Originally Posted By bobsled rider I've always wanted to be a Jungle Cruise skipper. Like many of you, I know the entire spiel by heart. My question is are guests ever allowed to act as the skipper and deliver the spiel? Have you ever done so? I’m planning a trip for my birthday, and I’m going to ask them if I may. Perhaps during this “year of million dreams†this one could be mine.
Originally Posted By SuzieQ My son drove the boat at WDW when he was 8. I've never seen it done at DLR. I don't imagine they could let the guests deliver the speil because they have no clue what the person might actually say. It would be a liability issue.
Originally Posted By DlandDug The only civilian I have heard of delivering the spiel was John Lassiter during the 50th festivities. He was a skipper back in the 70s, and took the helm for a boatload of executives.
Originally Posted By wolfchild I was wondering the same thing. It would be pretty cool to get the chance to do that. I also thought that it would be cool to have some sort of celebrity skipper for a day fundraiser kind of thing. Have all sorts of comedians (including Steve Martin of course) each have a boat that they'll skipper for a day (or a period of time) at Disneyland. Each comedian could have a specific charity that they are skippering for and you can buy a ticket to ride a specific comedians boat. All the money would go directly to the comedians charity of choice and people would get a super awesome Jungle Cruise experience.
Originally Posted By trekkeruss The only time I am aware of where a "civilian" was a CM for a day was when Disney auctioned off at the Disneyana Conventions a day as an engineer on the DLRR and also as a monorail pilot at WDW.
Originally Posted By nemopoppins If they're concerned with lawsuits, couldn't they fill the boat with CM's, skipper's acquaintences, or guests who agree to the ride? Wouldn't it be great if they would make some dreams that the winner requests?
Originally Posted By Westsider They may have done very limited "CM For A Day" offerings in the past, but under current law that type of experience is illegal in California. Attractions at Disneyland are regulated by the State of California Department of Safety and Health. All employees operating an attraction must be fully compliant with all training and emergency procedures before they are allowed to operate an attraction. The current On The Job Training for Jungle Cruise is 3 days long, 8 hour shifts each day. To complete the training you need to pass a 60+ question Knowledge Assesment, pass a 90 minute long Performance Assesment wherein a supervisor shadows you through all working positions on the attraction location and tries to throw bizarre scenarios and emergency situations your way to see your reaction time and decision making skills, and then if you pass the final paperwork must be signed by hourly supervision and salaried management and input into the official Disneyland database of training compliance to meet the state inspectors regulations. Once those things are completed, you could, in theory, take a boat around with Guests and do your spiel. However, you would need to be actively on the Disney payroll in case there was an incident on the attraction while you were working; a little old lady slipped getting in, a bamboo branch fell on the boat and hit a tourist, a woman has a seizure in the loading area and falls into you, etc., etc.
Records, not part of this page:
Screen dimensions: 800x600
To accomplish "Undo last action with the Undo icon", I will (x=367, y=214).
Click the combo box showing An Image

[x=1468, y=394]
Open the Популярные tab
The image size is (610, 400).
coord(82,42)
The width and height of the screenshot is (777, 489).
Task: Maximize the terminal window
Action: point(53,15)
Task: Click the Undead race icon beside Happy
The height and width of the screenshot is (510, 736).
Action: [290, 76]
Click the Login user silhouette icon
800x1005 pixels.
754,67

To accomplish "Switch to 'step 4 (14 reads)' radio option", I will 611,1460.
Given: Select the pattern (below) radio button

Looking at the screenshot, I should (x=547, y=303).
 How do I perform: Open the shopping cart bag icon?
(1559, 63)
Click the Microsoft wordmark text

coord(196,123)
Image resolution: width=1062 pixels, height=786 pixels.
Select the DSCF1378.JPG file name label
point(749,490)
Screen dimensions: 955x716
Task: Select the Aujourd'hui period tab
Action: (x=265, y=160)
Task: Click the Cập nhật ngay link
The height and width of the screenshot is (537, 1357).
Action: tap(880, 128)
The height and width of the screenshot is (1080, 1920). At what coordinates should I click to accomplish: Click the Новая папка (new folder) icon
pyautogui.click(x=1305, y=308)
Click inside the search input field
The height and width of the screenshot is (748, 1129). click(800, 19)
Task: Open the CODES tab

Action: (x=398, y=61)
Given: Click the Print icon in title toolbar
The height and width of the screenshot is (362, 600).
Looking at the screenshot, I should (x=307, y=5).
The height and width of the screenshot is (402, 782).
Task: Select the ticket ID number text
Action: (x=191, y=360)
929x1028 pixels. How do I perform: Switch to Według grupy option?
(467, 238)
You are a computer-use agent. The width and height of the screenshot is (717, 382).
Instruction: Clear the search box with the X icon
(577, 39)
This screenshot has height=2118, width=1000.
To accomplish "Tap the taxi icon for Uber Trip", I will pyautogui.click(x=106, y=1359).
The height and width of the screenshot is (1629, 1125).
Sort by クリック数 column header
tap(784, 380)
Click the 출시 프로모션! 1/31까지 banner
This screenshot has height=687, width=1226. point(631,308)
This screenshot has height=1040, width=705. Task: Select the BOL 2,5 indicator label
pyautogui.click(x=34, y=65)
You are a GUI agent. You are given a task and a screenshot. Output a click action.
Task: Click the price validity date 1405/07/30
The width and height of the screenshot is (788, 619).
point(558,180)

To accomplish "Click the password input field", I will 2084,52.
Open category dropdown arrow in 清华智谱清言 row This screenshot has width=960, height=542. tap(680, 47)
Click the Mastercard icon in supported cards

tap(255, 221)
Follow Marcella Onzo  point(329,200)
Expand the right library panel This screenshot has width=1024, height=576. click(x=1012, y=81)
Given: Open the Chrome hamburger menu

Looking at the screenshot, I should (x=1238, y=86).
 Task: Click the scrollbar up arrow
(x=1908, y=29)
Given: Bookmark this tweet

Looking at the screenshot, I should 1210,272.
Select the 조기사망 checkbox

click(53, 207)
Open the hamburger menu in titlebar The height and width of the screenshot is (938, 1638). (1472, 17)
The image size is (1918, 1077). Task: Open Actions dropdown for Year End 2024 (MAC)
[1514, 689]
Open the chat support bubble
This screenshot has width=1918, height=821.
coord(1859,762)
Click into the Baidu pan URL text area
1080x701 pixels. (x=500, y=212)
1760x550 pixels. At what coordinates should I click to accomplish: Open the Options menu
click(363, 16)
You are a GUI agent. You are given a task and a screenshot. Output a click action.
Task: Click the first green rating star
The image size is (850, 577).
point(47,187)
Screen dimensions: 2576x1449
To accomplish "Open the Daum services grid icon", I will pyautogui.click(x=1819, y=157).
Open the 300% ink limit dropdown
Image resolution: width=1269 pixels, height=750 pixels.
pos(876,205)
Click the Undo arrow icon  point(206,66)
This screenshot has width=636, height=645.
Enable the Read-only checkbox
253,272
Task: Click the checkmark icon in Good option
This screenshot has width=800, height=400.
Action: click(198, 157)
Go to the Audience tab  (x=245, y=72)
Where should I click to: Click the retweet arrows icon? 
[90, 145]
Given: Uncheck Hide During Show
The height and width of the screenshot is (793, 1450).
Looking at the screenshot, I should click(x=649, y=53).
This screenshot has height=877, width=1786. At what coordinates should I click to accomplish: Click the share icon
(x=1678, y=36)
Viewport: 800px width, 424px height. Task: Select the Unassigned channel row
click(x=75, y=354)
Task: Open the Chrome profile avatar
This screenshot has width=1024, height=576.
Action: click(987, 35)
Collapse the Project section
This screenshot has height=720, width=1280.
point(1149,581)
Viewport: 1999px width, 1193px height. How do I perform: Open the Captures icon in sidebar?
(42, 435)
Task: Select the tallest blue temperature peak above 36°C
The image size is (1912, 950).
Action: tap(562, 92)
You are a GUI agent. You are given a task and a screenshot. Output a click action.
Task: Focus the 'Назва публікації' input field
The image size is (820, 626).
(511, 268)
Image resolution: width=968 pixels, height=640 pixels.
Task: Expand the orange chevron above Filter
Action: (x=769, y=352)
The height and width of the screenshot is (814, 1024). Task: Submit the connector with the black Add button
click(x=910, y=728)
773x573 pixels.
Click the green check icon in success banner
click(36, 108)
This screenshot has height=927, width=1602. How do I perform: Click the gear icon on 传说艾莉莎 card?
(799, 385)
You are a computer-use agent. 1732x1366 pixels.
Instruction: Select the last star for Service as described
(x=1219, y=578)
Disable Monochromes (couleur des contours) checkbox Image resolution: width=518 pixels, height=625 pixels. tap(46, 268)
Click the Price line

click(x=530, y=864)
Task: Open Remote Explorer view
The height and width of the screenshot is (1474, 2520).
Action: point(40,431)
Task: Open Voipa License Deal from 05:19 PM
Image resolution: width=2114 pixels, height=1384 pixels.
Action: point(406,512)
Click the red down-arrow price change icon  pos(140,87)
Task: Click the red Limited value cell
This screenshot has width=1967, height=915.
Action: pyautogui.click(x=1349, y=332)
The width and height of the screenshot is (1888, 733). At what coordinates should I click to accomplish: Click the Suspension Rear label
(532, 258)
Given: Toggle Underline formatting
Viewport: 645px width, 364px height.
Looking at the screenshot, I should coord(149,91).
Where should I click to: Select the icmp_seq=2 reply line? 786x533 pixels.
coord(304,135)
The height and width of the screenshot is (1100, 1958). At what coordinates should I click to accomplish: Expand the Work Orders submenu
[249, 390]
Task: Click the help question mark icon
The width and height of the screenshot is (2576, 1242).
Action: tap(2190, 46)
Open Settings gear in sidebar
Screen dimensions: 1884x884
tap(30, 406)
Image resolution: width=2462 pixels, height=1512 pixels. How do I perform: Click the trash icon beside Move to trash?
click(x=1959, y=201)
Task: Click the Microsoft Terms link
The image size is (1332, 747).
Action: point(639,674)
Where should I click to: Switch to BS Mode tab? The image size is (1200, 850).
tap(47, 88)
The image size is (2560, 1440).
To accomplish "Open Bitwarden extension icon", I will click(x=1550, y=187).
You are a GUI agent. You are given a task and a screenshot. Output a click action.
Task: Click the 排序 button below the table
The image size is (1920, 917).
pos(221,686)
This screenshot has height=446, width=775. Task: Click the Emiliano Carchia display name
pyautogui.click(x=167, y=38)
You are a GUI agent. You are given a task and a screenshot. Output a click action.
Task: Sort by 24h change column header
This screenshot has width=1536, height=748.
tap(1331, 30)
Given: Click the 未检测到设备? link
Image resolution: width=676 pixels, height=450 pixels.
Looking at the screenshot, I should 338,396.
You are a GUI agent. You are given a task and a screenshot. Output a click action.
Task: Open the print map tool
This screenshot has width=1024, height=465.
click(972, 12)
Under those circumstances you would need to be able to fill out a legal statement regarding your knowledge of any incident, and then be able to return to Disney property the following business day to answer any and all question from the state DOSH inspectors who investigate any and all incidents when someone is injured on or around any legislated attraction at a California theme park. In short, your "dream" of taking a boat and playing Jungle Cruise Skipper for a day ain't gonna happen. Your first course of action would be to write your Congressman and ask him to rewrite the current California laws that legislate employees and operations at California amusement parks. There's a great deal of red tape that needs to be removed in order to turn back the clock to the 20th century so Guests can be pretend CM's. Your tax dollars at work folks.
Originally Posted By monorailblue You think that sounds bad? Before Performance Assessments and Knowledge Assessments, there were Checklists! My Monorail checklists alone took more than 8 hours to complete. Yikes! When we all got re-trained on the new consoles/stations (this was, what, 2000?), the PAs and KAs seemed like almost nothing (of course, there wasn't that much to learn on that training). The irony is that PAs and KAs were implemented because the very, very cumbersome Checklists were found to be less effective--even though I think they were way more comprehensive than the current system. Oh, well. You can't stop progress, as they say.
Originally Posted By markedward Collect a couple of friends, board the Mark Twain steamboat, ask nicely if you can go up to the pilot house, ask nicely if you can take the wheel, and then regail your friends with all the commentary and bad puns you care to inflict on them. It isn't the Jungle Cruise by a long shot. But it'd be fun.
Originally Posted By FerretAfros I still don't think that it would ever happen, but couldn't they have a real CM there controling all the movement of the boat and everything, and be there for legal safety, but let someone else do the speil? Like I said, I don't see this happening...ever, but I think there would be a way around it, if they really wanted to do something with it (ebay anyone?)
Originally Posted By dresswhites how would e bay help? i always wanted to be a skipper, but i think having guests give the spiel would not be good.
Originally Posted By berol It wouldn't have to be random guests. Could be disney people, friends, family in the boat.